Genetic and exposomal factors contribute to the development of human aging. For example, genetic polymorphisms and exposure to environmental factors (air pollution, tobacco smoke, etc.) influence lung and skin aging traits. For prevention purposes it is highly desirable to know the extent to which each category of the exposome and genetic factors contribute to their development. Estimating such extents, however, is methodologically challenging, mainly because the predictors are often highly correlated.
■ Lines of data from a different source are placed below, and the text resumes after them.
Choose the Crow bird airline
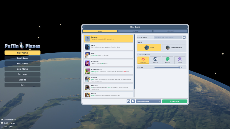Viewport: 230px width, 129px height. click(109, 47)
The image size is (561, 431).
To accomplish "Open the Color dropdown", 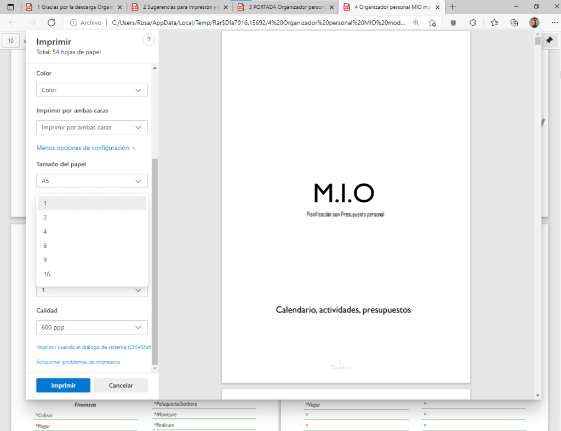I will (92, 90).
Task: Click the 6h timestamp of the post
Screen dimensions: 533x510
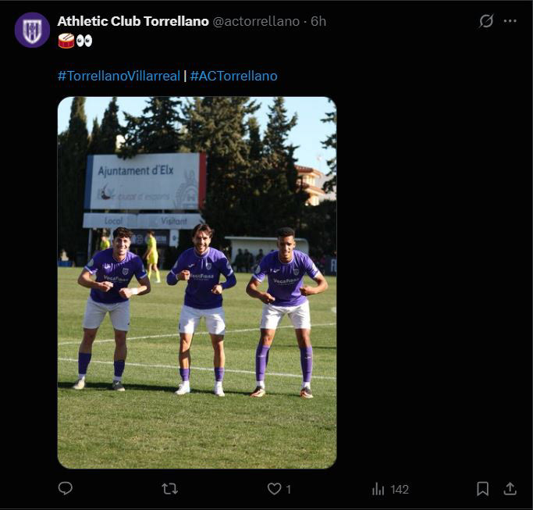Action: (318, 21)
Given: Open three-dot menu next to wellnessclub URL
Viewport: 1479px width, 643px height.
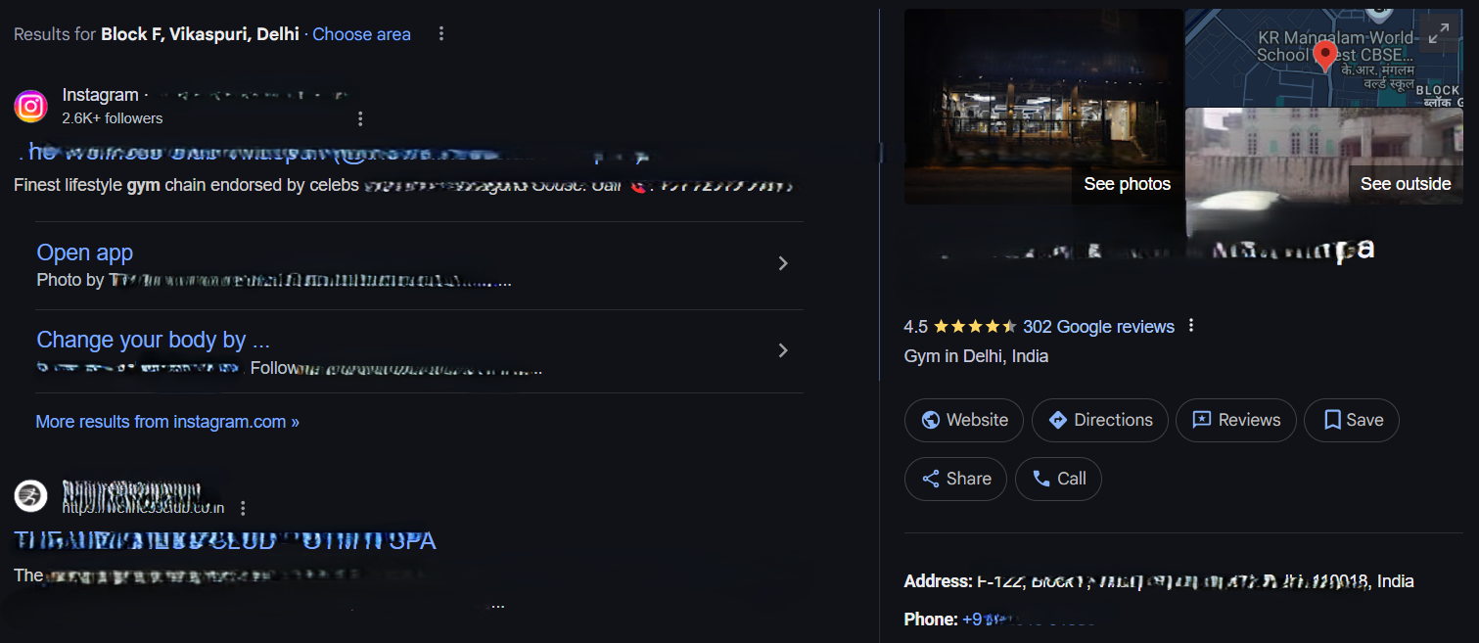Looking at the screenshot, I should point(244,508).
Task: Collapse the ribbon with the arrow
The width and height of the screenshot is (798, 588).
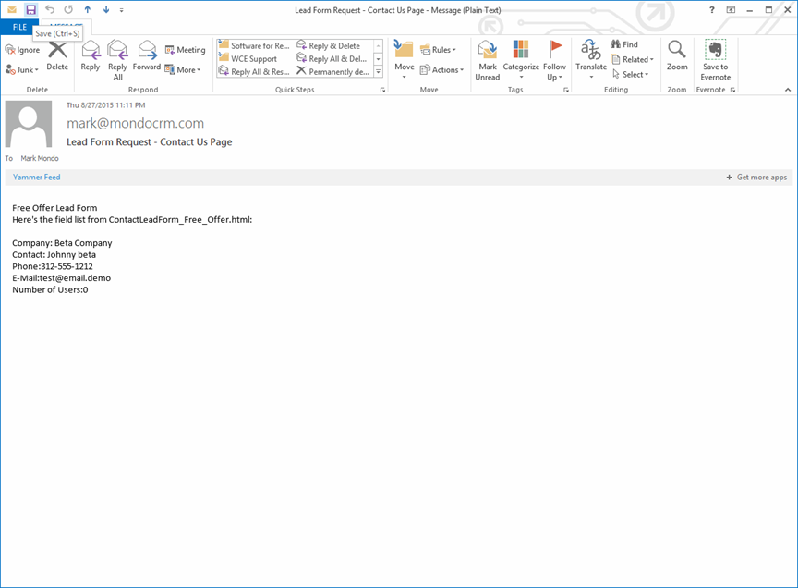Action: pyautogui.click(x=788, y=90)
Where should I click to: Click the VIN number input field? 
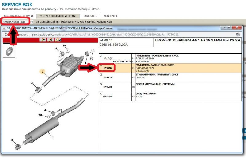click(x=15, y=22)
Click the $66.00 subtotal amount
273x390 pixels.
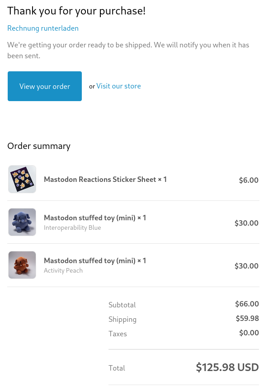[x=247, y=304]
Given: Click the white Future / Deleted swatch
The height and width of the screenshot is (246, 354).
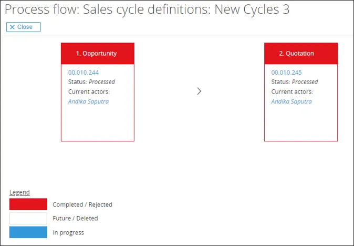Looking at the screenshot, I should [x=28, y=218].
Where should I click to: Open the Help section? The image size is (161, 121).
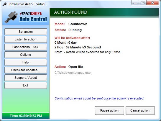(x=26, y=62)
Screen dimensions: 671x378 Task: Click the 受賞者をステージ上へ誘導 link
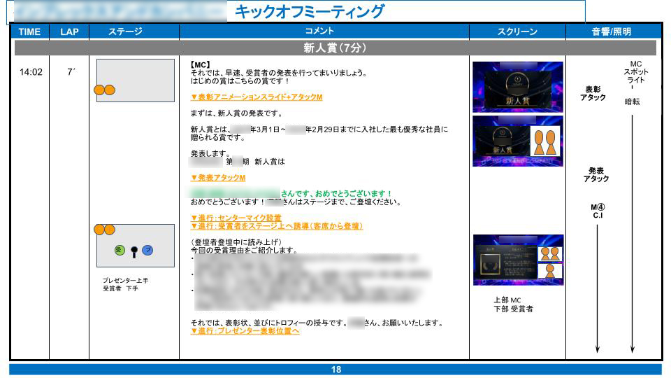(277, 226)
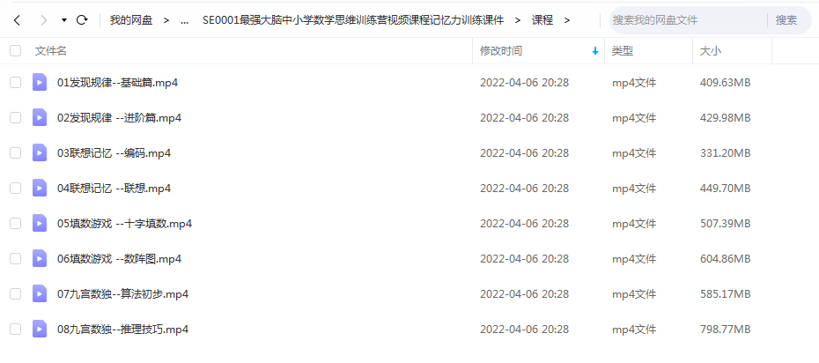Expand the collapsed breadcrumb path ellipsis
Image resolution: width=819 pixels, height=363 pixels.
[x=184, y=20]
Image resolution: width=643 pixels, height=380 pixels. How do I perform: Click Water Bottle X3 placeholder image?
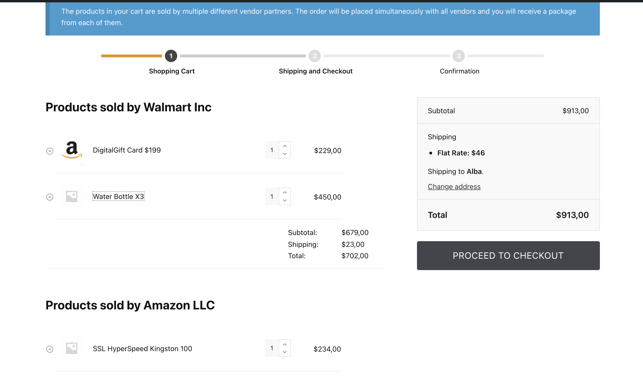point(72,196)
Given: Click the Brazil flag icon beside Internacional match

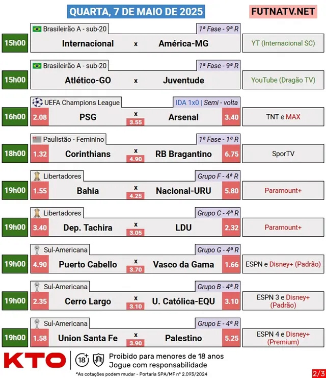Looking at the screenshot, I should pyautogui.click(x=37, y=29).
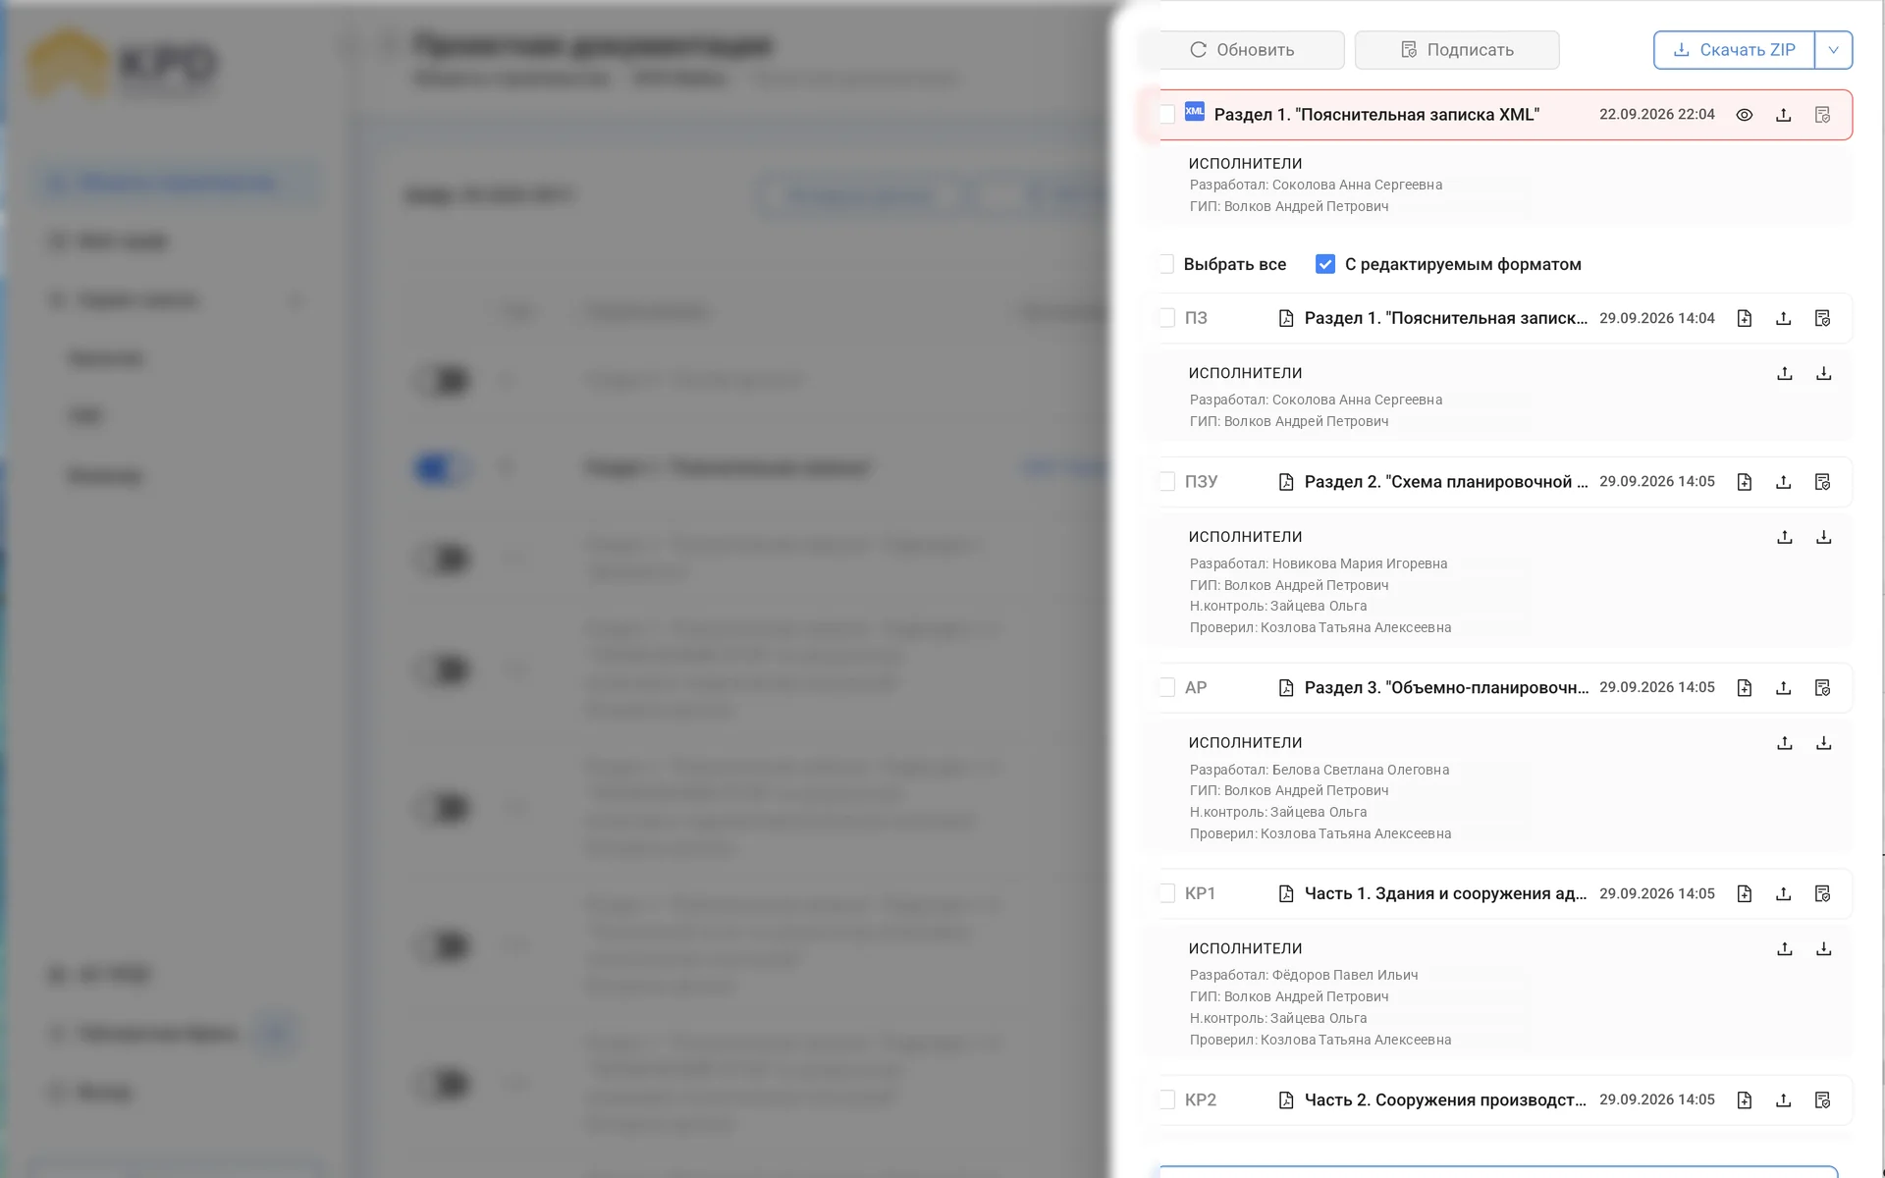This screenshot has height=1178, width=1885.
Task: Select the КР1 row checkbox
Action: (x=1165, y=893)
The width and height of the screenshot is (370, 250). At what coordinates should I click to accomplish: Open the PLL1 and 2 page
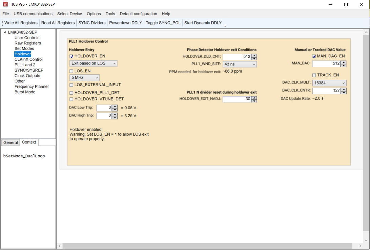pyautogui.click(x=25, y=65)

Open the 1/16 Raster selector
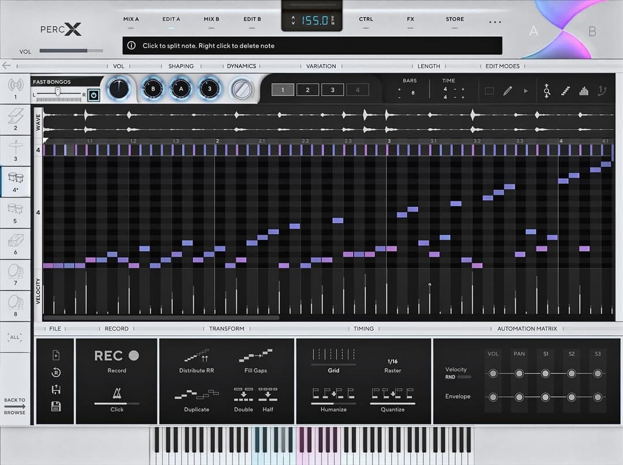point(392,362)
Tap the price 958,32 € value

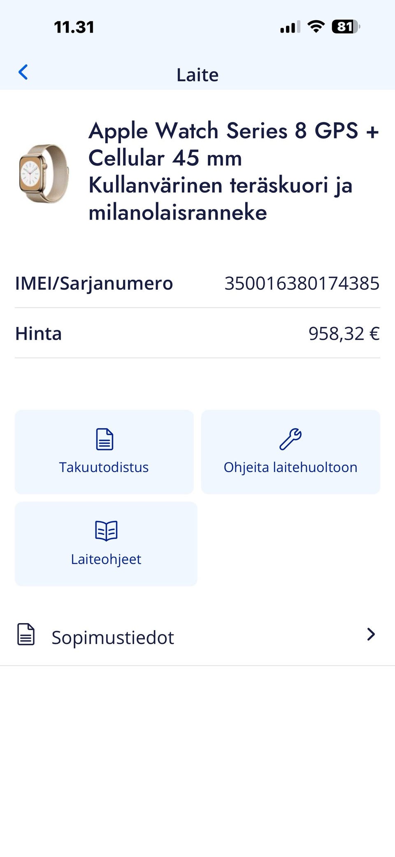pos(344,334)
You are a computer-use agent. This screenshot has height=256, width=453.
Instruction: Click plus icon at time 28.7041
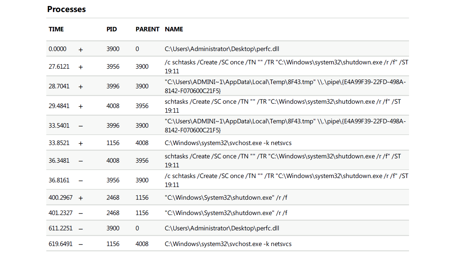(x=81, y=87)
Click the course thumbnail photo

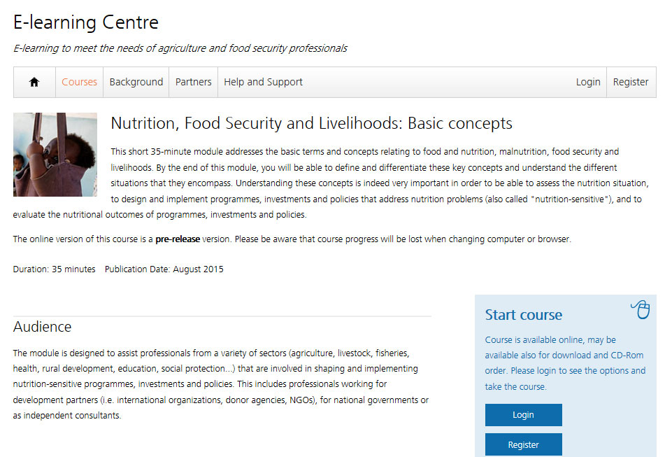(x=55, y=155)
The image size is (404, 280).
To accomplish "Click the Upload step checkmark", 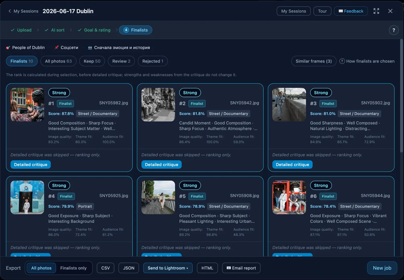I will [12, 30].
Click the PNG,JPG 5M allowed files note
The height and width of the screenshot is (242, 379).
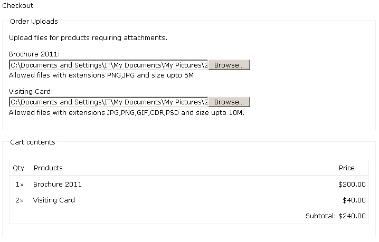point(102,75)
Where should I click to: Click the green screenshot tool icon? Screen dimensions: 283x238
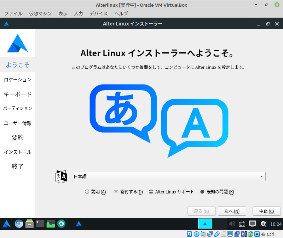tap(61, 224)
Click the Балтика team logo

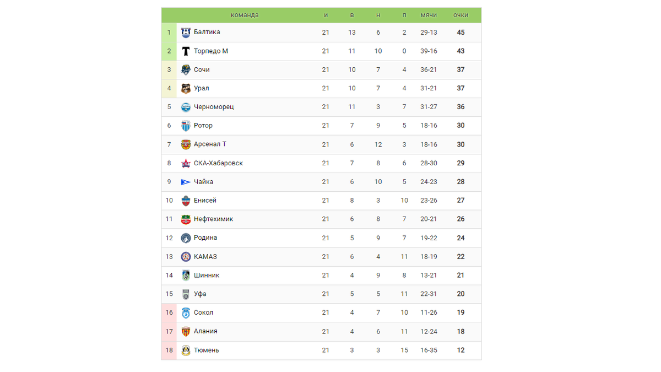click(186, 33)
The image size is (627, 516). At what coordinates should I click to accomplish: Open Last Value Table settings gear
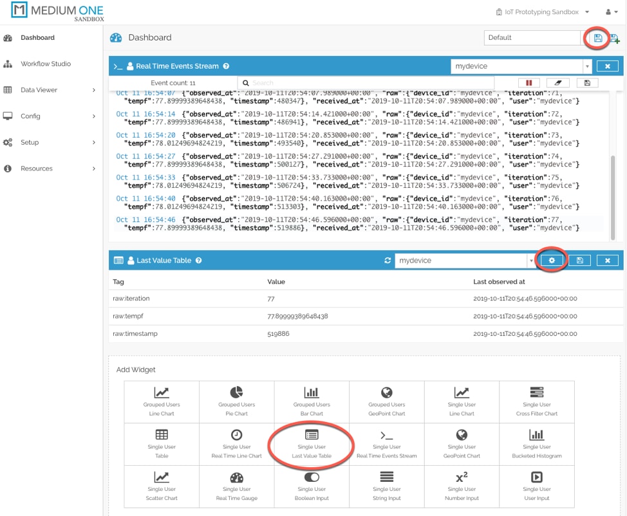(552, 261)
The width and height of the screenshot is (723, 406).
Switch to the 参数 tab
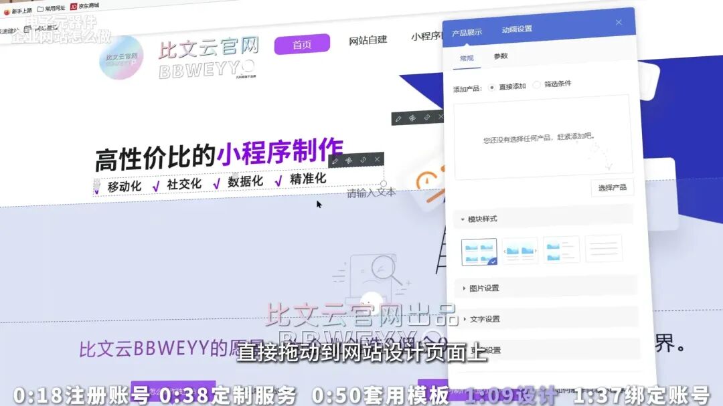(501, 56)
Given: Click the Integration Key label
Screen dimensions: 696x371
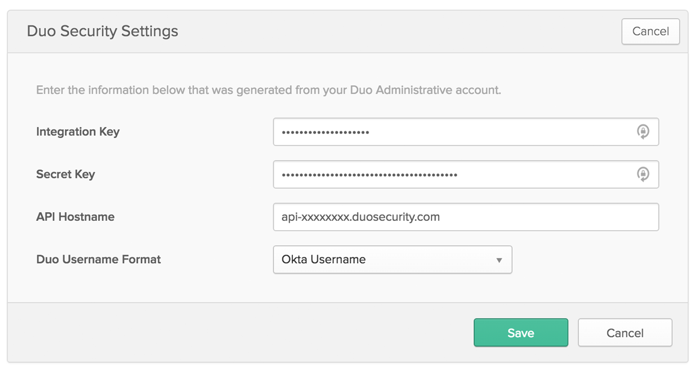Looking at the screenshot, I should point(78,132).
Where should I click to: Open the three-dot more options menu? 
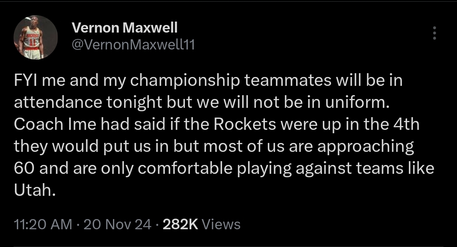[434, 33]
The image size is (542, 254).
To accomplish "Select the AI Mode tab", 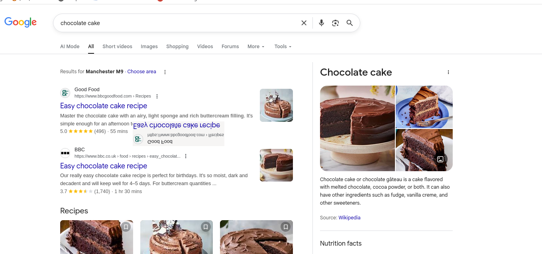I will [70, 47].
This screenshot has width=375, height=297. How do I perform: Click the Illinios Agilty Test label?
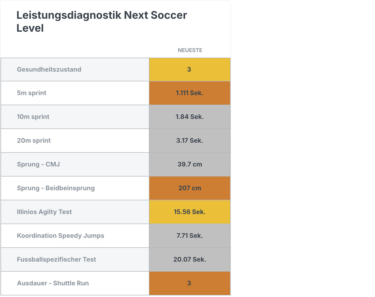pyautogui.click(x=44, y=212)
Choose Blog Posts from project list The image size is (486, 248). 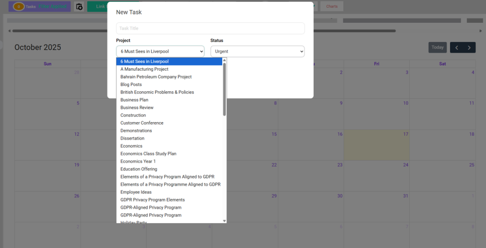pyautogui.click(x=131, y=85)
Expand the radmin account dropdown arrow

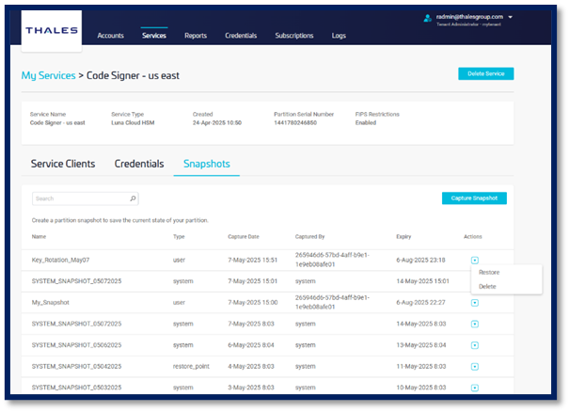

Tackling this challenge, this article proposes to use weighted risk scores to assess combined effects of categories of such predictors, and a measure of relative importance to quantify their relative contribution. The risk score weights are determined via regularized regression and the relative contributions are estimated by the proportion of explained variance in linear regression. This approach is applied to data from a cohort of elderly Caucasian women investigated in 2007–2010 by estimating the relative contribution of genetic and exposomal factors to skin and lung aging. Overall, the models explain 17% (95% CI: [9%, 28%]) of the outcome’s variance for skin aging and 23% ([11%, 34%]) for lung function parameters. For both aging traits, genetic factors make up the largest contribution. The proposed approach enables us to quantify and rank contributions of categories of exposomal and genetic factors to human aging traits and facilitates risk assessment related to common human diseases in general. Obtained rankings can aid political decision making, for example, by prioritizing protective measures such as limit values for certain exposures.